Friday, April 18, 2008
This World of Ours
I started reading the book Escape by Carolyn Jessop. (I know, I know...I still haven't finished Mansfield Park. I got totally bogged down in the "should we allow this play, father would/wouldn't approve of this play..." section. Boring... I will finish it though.) It tells of her escape from the polygamist cult FLDS. It is particularly interesting to me in light of the 400 children who were recently removed from a FLDS sect here in Texas. It is constantly in the news. Anyway, she said something in the acknowledgments section that really sticks out to me. (Yes, I'm a dork. I even read dedications and introductions to books!) Anyway, one of the groups of people she acknowledges is the people who made it possible for her children to have Christmas the four years since she left FLDS. She says,
"The FLDS is constructed on a scaffolding of lies. We were all brainwashed into believing that everyone in the outside world was evil.

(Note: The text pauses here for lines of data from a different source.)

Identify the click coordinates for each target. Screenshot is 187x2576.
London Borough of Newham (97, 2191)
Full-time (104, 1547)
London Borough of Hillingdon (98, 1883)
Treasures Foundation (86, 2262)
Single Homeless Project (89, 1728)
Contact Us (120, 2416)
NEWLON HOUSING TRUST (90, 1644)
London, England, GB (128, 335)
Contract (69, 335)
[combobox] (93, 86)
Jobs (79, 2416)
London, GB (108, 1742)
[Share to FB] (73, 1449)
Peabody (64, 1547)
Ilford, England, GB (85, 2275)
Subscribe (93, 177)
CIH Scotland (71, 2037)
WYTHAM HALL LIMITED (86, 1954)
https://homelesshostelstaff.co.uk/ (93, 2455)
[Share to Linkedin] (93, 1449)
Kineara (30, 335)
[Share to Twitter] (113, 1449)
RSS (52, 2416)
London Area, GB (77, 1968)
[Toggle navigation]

Every Christmas, when I see the delight in my children as they unwrap presents from people they never met, I realize what a monstrous lie we were taught to believe."
Later, as she is describing the night she left, she talks about how she couldn't tell her children that they were actually leaving. They were so frightened. Once they figured it out, one of her daughters actually said she was taking them to hell.

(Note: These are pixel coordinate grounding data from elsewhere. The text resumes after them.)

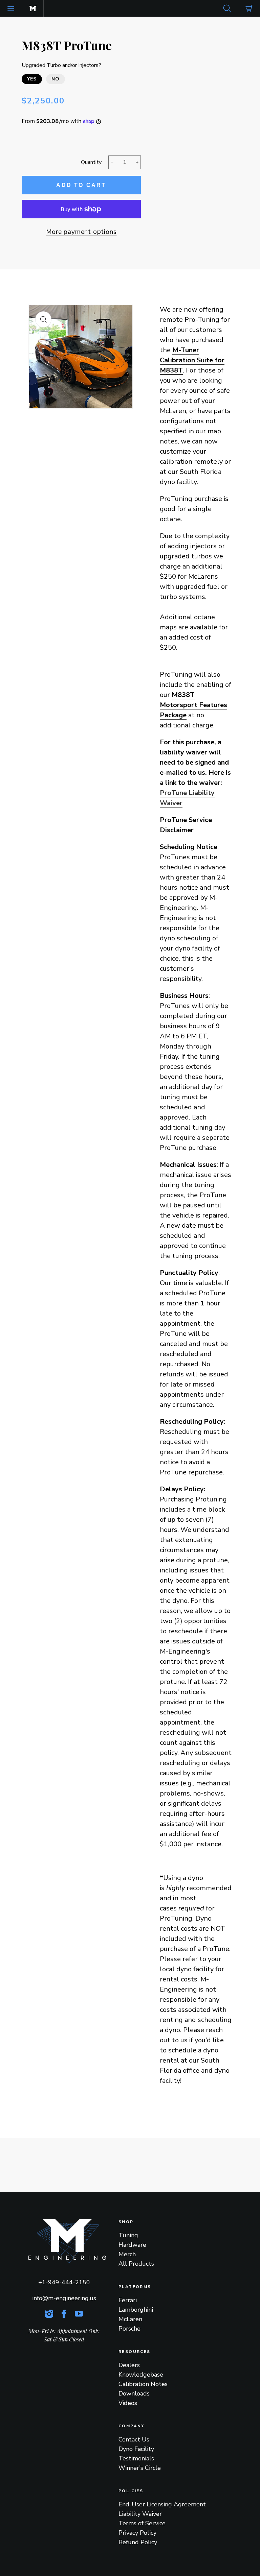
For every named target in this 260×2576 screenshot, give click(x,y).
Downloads (134, 2393)
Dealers (129, 2365)
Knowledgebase (140, 2374)
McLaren (130, 2319)
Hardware (132, 2245)
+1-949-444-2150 (64, 2282)
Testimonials (136, 2458)
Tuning (128, 2235)
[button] (11, 8)
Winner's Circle (139, 2468)
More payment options (81, 231)
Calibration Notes (143, 2384)
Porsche (129, 2329)
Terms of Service (142, 2523)
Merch (127, 2254)
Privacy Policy (137, 2533)
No (55, 79)
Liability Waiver (140, 2514)
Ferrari (127, 2300)
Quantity (91, 162)
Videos (127, 2403)
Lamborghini (135, 2310)
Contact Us (133, 2439)
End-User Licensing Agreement (162, 2504)
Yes (32, 79)
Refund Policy (137, 2542)
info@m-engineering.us (64, 2298)
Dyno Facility (136, 2449)
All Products (136, 2264)
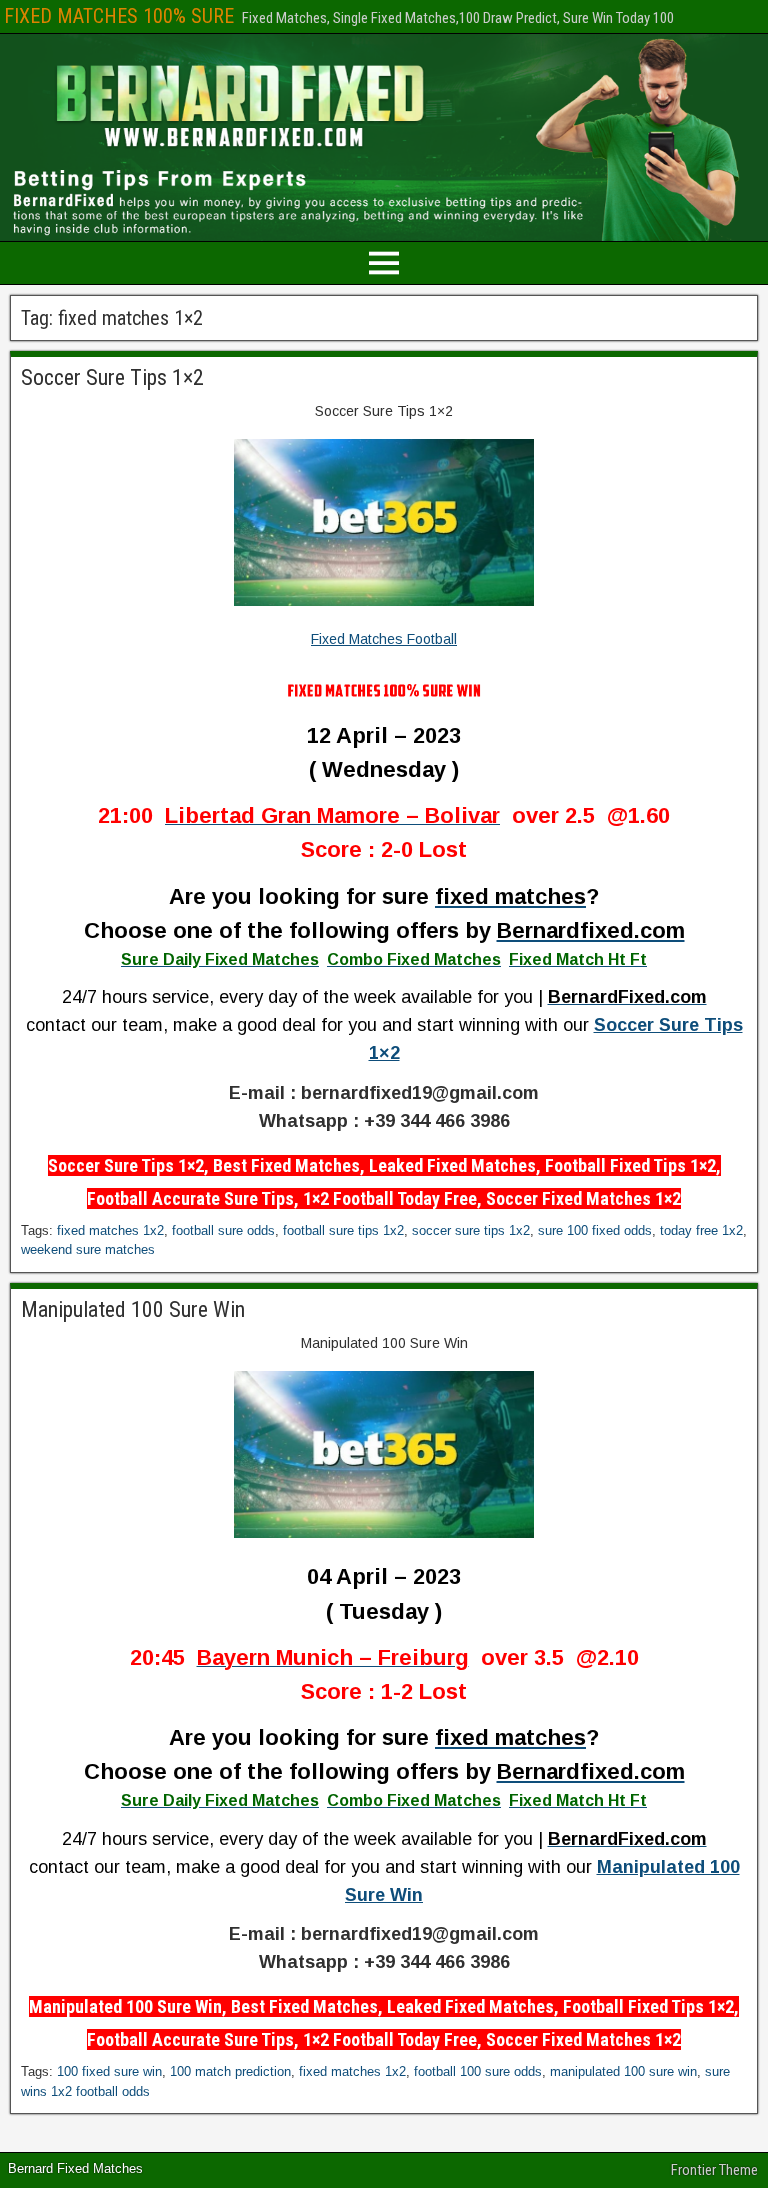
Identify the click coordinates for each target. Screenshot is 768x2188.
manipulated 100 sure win (623, 2071)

Although I realize that this is an extreme situation in which these children were completely brainwashed, I see a warning here too. Am I making statements in which I am teaching my children to fear the world and all of the people who do not believe as I do? Or am I teaching them by example how to be in the world but not of it? Fear cannot be the answer. I know that fear is not from God, rather he is perfect love, and perfect love casts out fear. (I John 4:18) The Bible also has so much to say about being in this world. There is lots to say about not being drawn in by the world and not becoming like the world, but remaining pure and holy in the midst of the world. James 1:27 actually says not to become polluted by the world. I really like that wording. Even though we have to guard our hearts and minds and be responsible with our children, we still don't have to fear the world. The Bible also says that though we live in the world, we do not wage war as the world does. (2 Cor. 10:3) The biggest reason I don't have to fear is that God is mighty! He goes before me and fights the battle for me, giving me the victory! (Deut. 20:4) It reminds me of one of my all time favorite verses, "You, dear children, are from God and have overcome them, because the one who is in you is greater than the one who is in the world." I John 4:4 I so badly wanted to end that verse with an exclamation point!!

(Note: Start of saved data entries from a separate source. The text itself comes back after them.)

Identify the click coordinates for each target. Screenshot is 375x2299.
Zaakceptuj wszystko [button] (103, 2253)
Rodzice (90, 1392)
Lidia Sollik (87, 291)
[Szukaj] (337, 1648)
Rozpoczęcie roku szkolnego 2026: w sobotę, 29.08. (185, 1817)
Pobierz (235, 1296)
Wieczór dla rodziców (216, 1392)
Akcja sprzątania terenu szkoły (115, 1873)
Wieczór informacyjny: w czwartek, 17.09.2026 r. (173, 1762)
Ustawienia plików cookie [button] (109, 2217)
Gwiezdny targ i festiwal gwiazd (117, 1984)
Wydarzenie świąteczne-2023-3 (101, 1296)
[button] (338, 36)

I don't know if this will speak to anyone else the way it is speaking to me, but with all the yucky stuff I have heard lately, I needed to think on these things. I cannot fear. I cannot withdraw and teach my children (even if by default) that everyone in our world is evil and to be feared. Afterall, God loved this fallen world so much that he gave his own son to save it - which is far more than I would have done.